Sessions went on to note that while he believed that the SPLC once did much good for society, they are now using their reputation as a civil rights organization to attack conservative Christians.

"Now the SPLC uses their 'hate group' label as a weapon and they have wielded it against conservative organizations that refuse to accept their orthodoxy and choose instead to speak their conscience," said Sessions.

"They use it to bully and intimidate groups like yours which fight for the religious freedom, the civil rights, and the constitutional rights of others."

Sessions also commended the record of the ADF, noting that they had successfully argued nine cases before the U.S. Supreme Court, quipping that "our Department of Justice would like to do that well."

"In the lower courts, you've won hundreds of free speech cases. That's an impressive record," Sessions added. "You endeavor to affirm the Constitution and American values."

According to their website, the SPLC has labeled the ADF an extremist group due to the Scottsdale, Arizona-based organization's criticism of the LGBT movement.

"Despite its regular defamation of LGBT people, the group has managed to win special advisory status at the United Nations, in the European Union, and with the Organization of American States," stated the SPLC.

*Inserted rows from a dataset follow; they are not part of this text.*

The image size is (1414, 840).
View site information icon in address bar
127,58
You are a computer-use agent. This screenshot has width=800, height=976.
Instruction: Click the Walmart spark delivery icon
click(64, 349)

"Since the election of President Donald Trump, the ADF has become one of the most influential groups informing the administration's attack on LGBT rights working with an ally in Attorney General Jeff Sessions."

Sessions' remarks at the ADF summit came not long after the attorney general announced the creation of a new Justice Department Religious Liberty Task Force.

At a DOJ summit held late last month, Sessions stated that there is a "dangerous movement" that is "undetected by many" that is "eroding our great tradition of religious freedom."

"The Task Force will help the Department fully implement our religious liberty guidance by ensuring that all Justice Department components are upholding that guidance in the cases they bring and defend, the arguments they make in court, the policies and regulations they adopt, and how we conduct our operations," Sessions said at the time.

"We are also going to remain in contact with religious groups across America to ensure that their rights are being protected. We have been holding listening sessions and we will continue to host them in the coming weeks."

Some, including Liz Hayes of Americans United for Separation of Church and State, denounced the task force as "the Trump administration's most recent step to undermine people's rights in the name of religious freedom."

"What Sessions really means is that the Trump administration is committed to an agenda of preserving the power of the Christian fundamentalists who carried Trump into office and who want to use their religious beliefs as justification to discriminate against women, LGBTQ people, religious minorities and anyone else who doesn't conform with their narrow vision of Christianity," wrote Hayes.